- [TASK] Lines with the word "Follow" are the ones wanted. Copy each of them from the entries below.

- [Collected data]

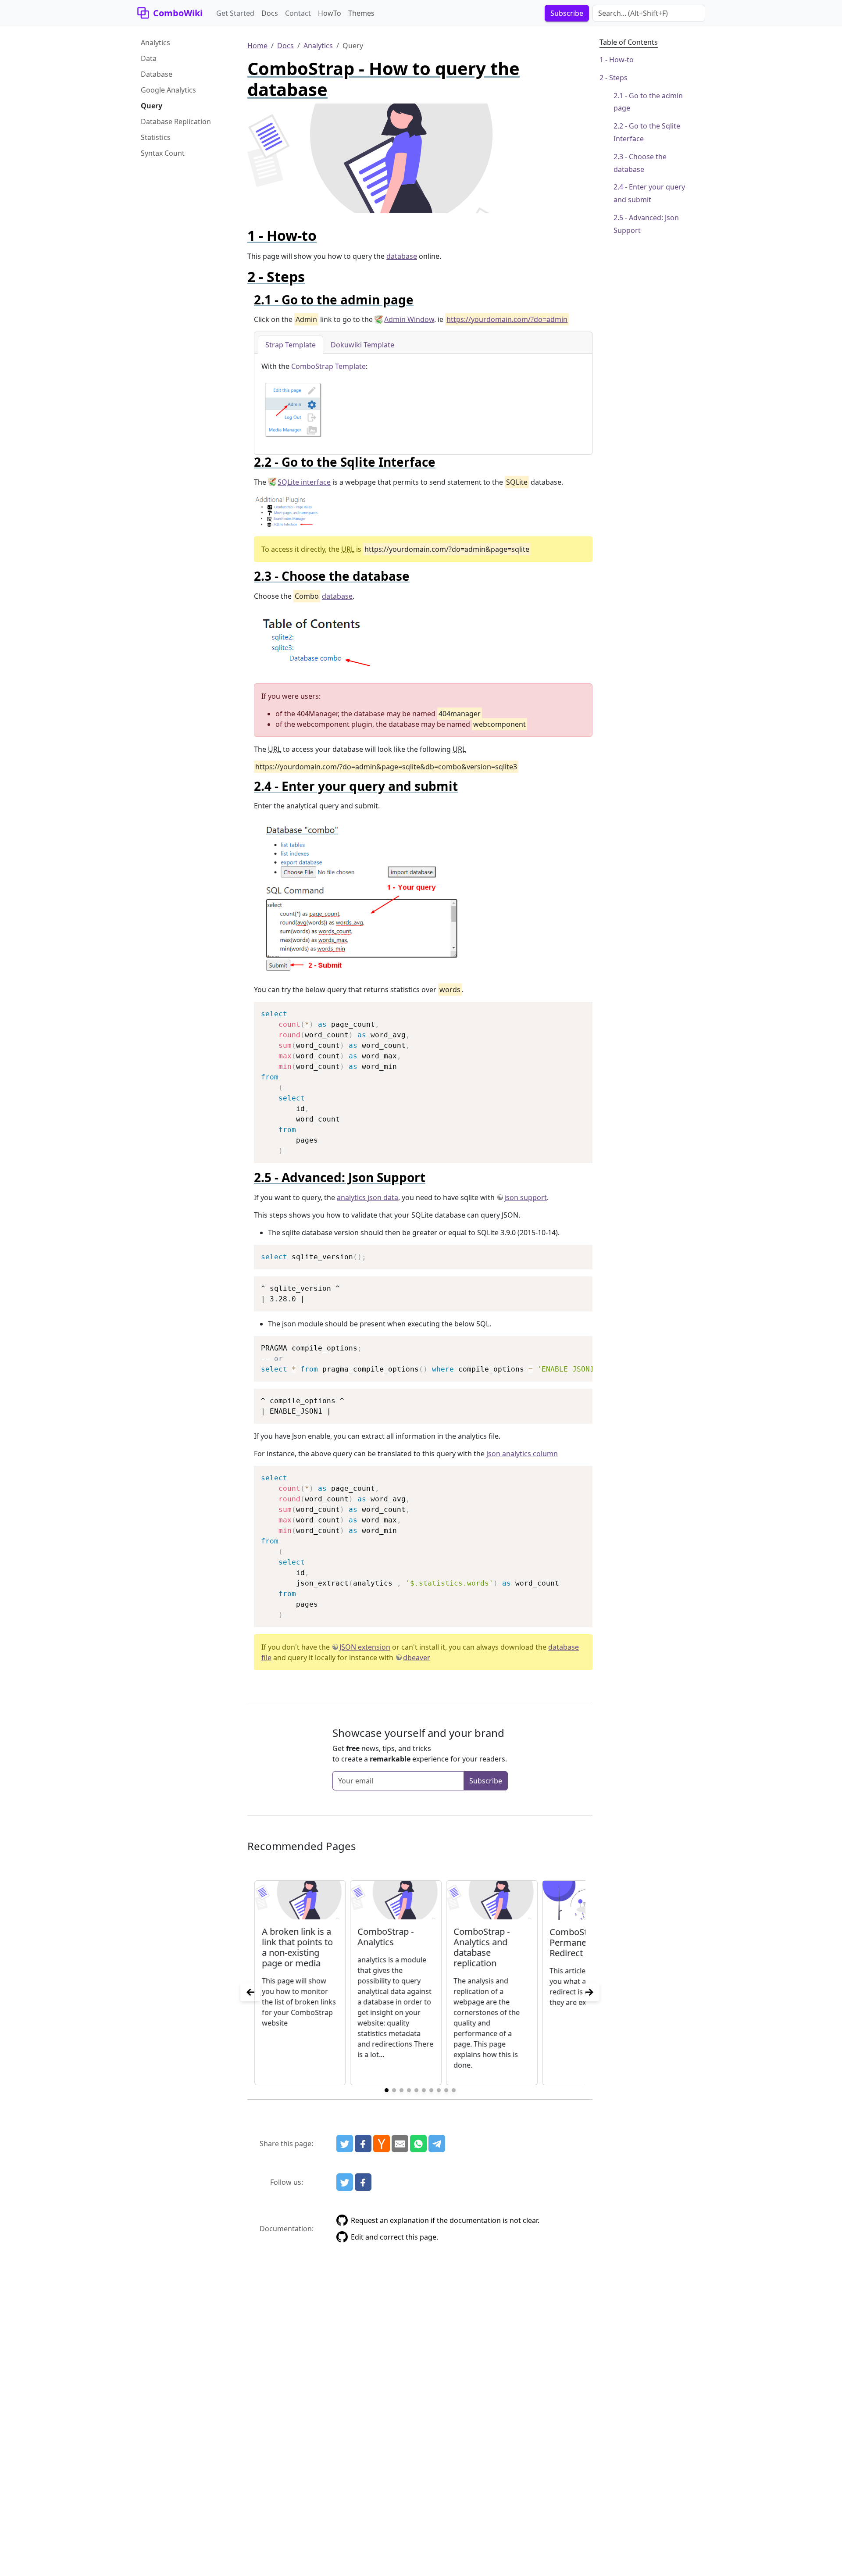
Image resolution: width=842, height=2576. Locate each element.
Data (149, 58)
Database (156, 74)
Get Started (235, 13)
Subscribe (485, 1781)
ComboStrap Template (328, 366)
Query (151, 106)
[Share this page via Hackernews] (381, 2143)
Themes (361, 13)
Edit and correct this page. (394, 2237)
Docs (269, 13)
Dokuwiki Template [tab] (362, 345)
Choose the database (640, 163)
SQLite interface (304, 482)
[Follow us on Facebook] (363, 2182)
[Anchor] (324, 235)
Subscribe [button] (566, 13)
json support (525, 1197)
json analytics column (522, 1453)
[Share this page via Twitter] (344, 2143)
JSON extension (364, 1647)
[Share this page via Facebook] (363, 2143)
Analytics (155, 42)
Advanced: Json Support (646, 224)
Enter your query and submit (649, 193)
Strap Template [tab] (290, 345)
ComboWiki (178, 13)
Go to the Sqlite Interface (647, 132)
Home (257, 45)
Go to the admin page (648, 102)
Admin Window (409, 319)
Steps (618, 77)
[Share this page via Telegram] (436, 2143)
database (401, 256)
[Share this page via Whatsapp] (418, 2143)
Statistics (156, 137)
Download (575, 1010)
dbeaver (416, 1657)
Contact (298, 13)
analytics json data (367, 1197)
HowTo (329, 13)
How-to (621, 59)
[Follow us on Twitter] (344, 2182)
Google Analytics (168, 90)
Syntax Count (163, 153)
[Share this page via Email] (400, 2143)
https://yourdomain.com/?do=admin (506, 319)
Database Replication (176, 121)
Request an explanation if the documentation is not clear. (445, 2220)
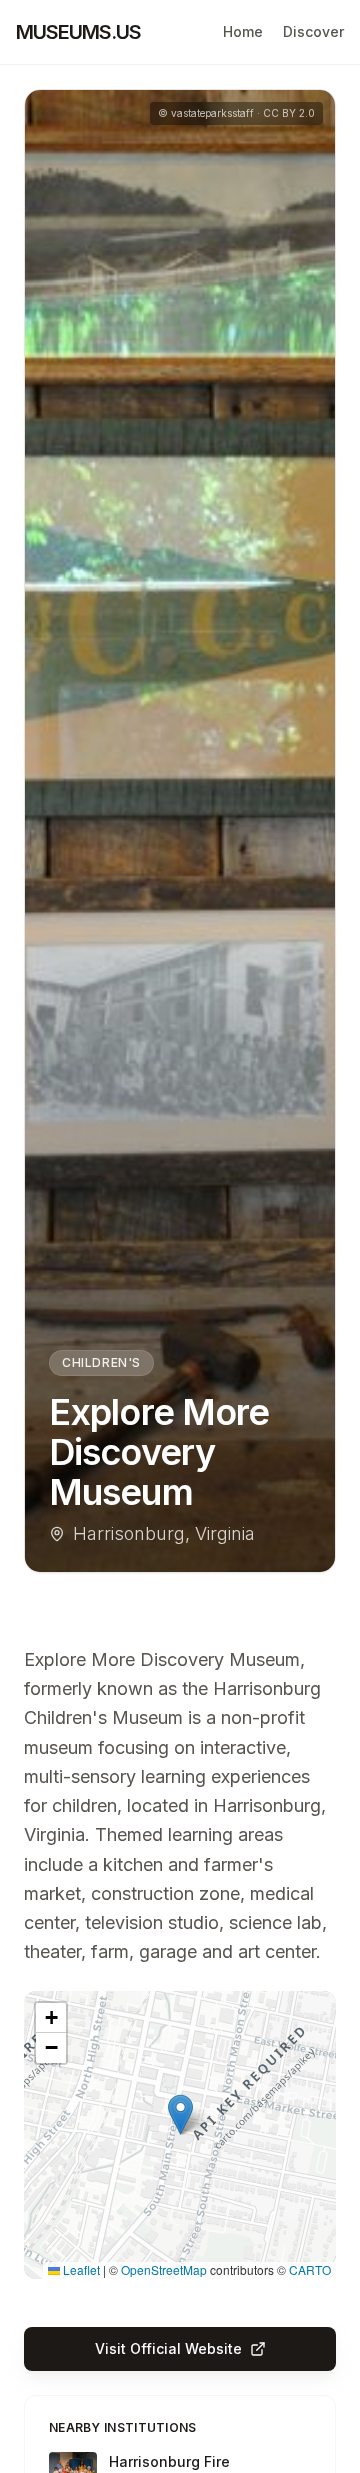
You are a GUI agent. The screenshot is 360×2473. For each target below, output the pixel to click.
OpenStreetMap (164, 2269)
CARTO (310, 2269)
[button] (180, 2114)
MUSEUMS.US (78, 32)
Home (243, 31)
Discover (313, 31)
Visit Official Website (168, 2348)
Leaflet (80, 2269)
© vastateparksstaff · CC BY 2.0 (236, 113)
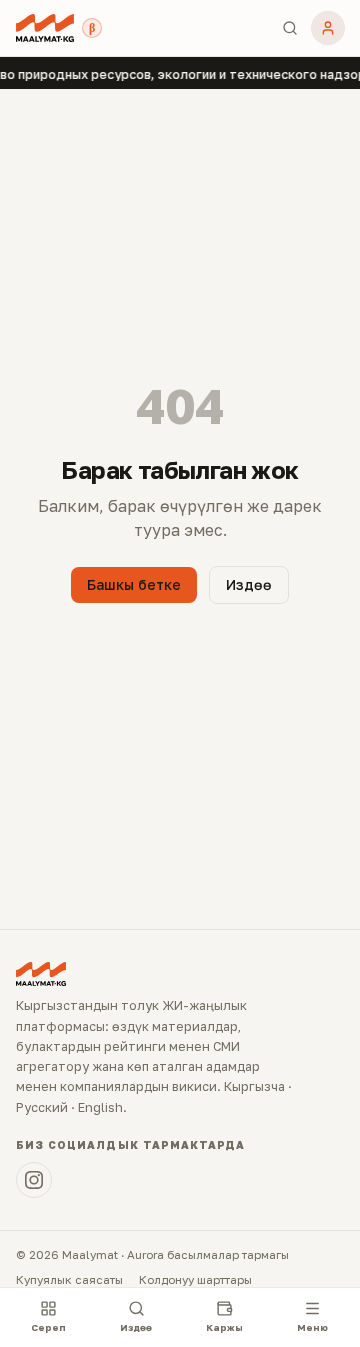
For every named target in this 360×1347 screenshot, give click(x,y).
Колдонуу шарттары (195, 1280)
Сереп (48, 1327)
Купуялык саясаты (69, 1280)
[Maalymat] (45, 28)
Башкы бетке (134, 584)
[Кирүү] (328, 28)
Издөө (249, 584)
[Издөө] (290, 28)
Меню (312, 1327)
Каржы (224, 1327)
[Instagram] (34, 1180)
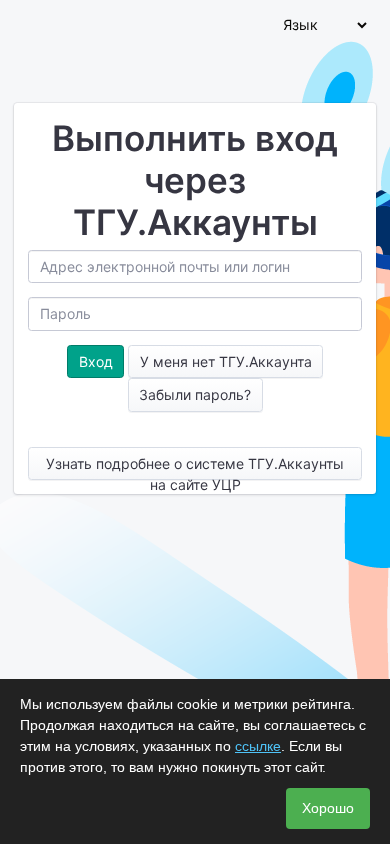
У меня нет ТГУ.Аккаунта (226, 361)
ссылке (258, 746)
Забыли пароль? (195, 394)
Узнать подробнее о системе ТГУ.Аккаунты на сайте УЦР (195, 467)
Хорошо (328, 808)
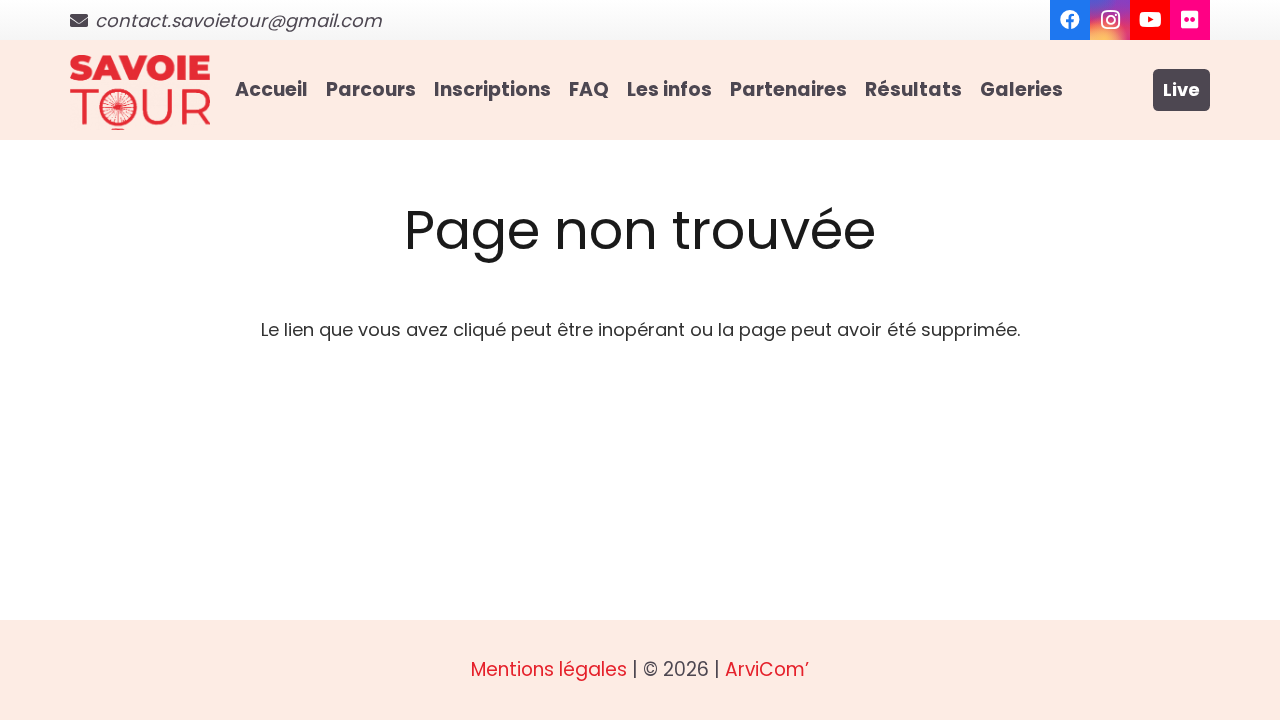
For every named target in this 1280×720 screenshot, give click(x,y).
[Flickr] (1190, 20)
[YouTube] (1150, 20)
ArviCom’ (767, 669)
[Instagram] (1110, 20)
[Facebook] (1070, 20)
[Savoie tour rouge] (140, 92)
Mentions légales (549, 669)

- [EXERCISE OUTPUT]
[Follow us on Facebook] (363, 2182)
[Follow us on Twitter] (344, 2182)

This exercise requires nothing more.